Kitas bleiben vorerst weiter geschlossen. Die Notbetreuung soll aber ausgeweitet werden auf „weitere Berufs- und Bedarfsgruppen“. Welche Berufsgruppen gemeint sind, ist noch offen.
■ ÖFFNUNG VON GESCHÄFTEN
In den Innenstädten dürfte es bald wieder etwas lebhafter werden – es soll aber nicht zu voll werden, das ist das klare Ziel der Politik. Um die Wirtschaft wieder in Gang zu bringen,
sollen ab Montag unter Auflagen Geschäfte mit bis zu 800 Quadratmeter Verkaufsfläche wieder öffnen dürfen. Das gilt – unabhängig von der Verkaufsfläche – auch für Auto-, Fahrrad- und Buchhändler. Die Läden sollen Konzepte entwickeln, wie der Zutritt gesteuert, Hygieneauflagen eingehalten und Warteschlangen vermieden werden können. Merkel sagte nach der Konferenz mit den Ministerpräsidenten, es solle eine „dosierte“Öffnung des Publikumsverkehrs in den Innenstädten geben.

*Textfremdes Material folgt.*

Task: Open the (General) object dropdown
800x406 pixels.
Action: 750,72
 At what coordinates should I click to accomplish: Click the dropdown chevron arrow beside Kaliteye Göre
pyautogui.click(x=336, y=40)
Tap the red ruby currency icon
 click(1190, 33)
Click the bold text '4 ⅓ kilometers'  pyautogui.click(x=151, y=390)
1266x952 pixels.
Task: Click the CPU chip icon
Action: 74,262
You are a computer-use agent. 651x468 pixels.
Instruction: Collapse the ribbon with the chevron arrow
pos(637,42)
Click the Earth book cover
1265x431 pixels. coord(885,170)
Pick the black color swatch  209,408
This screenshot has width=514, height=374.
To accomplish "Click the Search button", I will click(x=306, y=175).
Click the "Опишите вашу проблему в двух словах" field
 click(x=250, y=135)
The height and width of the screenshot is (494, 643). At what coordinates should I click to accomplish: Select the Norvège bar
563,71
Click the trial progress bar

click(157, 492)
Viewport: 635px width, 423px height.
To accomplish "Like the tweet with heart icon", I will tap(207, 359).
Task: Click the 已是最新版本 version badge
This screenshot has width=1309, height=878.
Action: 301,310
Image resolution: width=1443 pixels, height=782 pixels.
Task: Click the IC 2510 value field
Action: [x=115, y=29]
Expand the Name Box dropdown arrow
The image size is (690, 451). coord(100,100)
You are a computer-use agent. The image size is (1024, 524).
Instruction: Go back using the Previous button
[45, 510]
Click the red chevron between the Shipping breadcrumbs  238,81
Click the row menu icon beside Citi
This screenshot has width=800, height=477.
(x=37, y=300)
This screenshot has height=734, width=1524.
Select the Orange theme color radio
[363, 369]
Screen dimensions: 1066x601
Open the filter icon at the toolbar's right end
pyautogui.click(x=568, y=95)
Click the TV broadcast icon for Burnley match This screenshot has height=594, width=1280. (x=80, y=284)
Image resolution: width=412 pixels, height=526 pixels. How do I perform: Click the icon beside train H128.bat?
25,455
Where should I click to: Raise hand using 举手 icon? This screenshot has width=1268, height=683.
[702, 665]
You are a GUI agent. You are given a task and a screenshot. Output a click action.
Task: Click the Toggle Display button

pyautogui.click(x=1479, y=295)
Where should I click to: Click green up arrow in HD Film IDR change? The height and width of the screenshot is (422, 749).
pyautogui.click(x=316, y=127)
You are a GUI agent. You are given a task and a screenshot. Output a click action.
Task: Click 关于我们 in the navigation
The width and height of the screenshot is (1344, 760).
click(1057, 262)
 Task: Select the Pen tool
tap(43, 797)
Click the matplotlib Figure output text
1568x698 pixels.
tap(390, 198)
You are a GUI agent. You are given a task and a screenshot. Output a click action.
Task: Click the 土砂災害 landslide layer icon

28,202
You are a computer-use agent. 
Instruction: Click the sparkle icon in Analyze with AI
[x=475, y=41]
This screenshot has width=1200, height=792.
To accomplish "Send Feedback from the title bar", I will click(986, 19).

Warum die Grenze bei 800 Quadratmetern liegt, blieb offen. Bayerns Regierungschef Markus Söder (CSU) machte klar, er persönlich halte eine solche Verkaufsfläche für zu viel, Bayern werde dies überprüfen – es könnte hier also einen Flickenteppich geben.
■ TOURISMUS
Die Bürger sollen weiter auf private Reisen und Besuche von Verwandten verzichten. Das gilt auch für überregionale tagestouristische Ausflüge. Die weltweite Reisewarnung bleibt bestehen. Übernachtungsangebote im Inland sollen weiterhin nur für notwendige
und ausdrücklich nicht touristische Zwecke zur Verfügung gestellt werden – bis auf weiteres. Kleiner Lichtblick: In zwei Wochen, am 30. April, soll die Lage neu bewertet werden. ■ KNEIPEN DICHT
Mit Freunden ein Bier in einer Kneipe trinken – das ist weiterhin nicht möglich. Die Gastronomiebetriebe bleiben vorerst geschlossen – davon ausgenommen ist nur die Lieferung und Abholung von Speisen für den Verzehr zu Hause. Geschlossen haben weiter auch Bars, Clubs, Diskos sowie Theater, Opern und Konzerthäuser. Merkel sagte, in Gaststätten seien Beschränkungen oder Mindestabstände zu anderen Personen nicht zu kontrollieren. Der Gaststättenverband Dehoga forderte umgehend ein Rettungspaket: „Unsere Betriebe waren die ersten, die geschlossen wurden, und sind nun die letzten, die wieder öffnen dürfen.“
■ APP
Die Hoffnungen schwinden, dass eine Corona-Warn-App für Smartphones noch diese Woche zur Verfügung steht. Merkel sagte, daran werde mit Hochdruck gearbeitet. „Sie
muss erst vom Robert KochInstitut für gut befunden werden, vom Bundesamt für Sicherheit in der Informationstechnik und natürlich auch vom Datenschutzbeauftragten.“Dort werde untersucht, ob einzelne Bausteine der App anfällig seien. Es sei sicherzustellen, dass man die App auf unterschiedlichen Smartphones anwenden könne.
■ GROßVERANSTALTUNGEN
Sie bleiben gleich bis zum 31. August grundsätzlich untersagt. Betroffen sind größere Konzerte, Schützenfeste, Kirmes-Veranstaltungen – und Fußballspiele mit Zuschauern. Ob im Profi-Fußball Partien ohne Publikum möglich sind, ist noch offen. Am 23. April, wollen die Clubs das weitere Vorgehen festlegen.
■ GOTTESHÄUSER
Das Versammlungsverbot für Kirchen, Moscheen, Synagogen oder Örtlichkeiten anderer Glaubensgemeinschaften soll vorerst in Kraft bleiben. Es gibt aber deutlichen Diskussionsbedarf. Merkel kündigte noch für diese Woche ein Gespräch der Ministerpräsidenten mit Bundesinnenminister Horst Seehofer (CSU) an.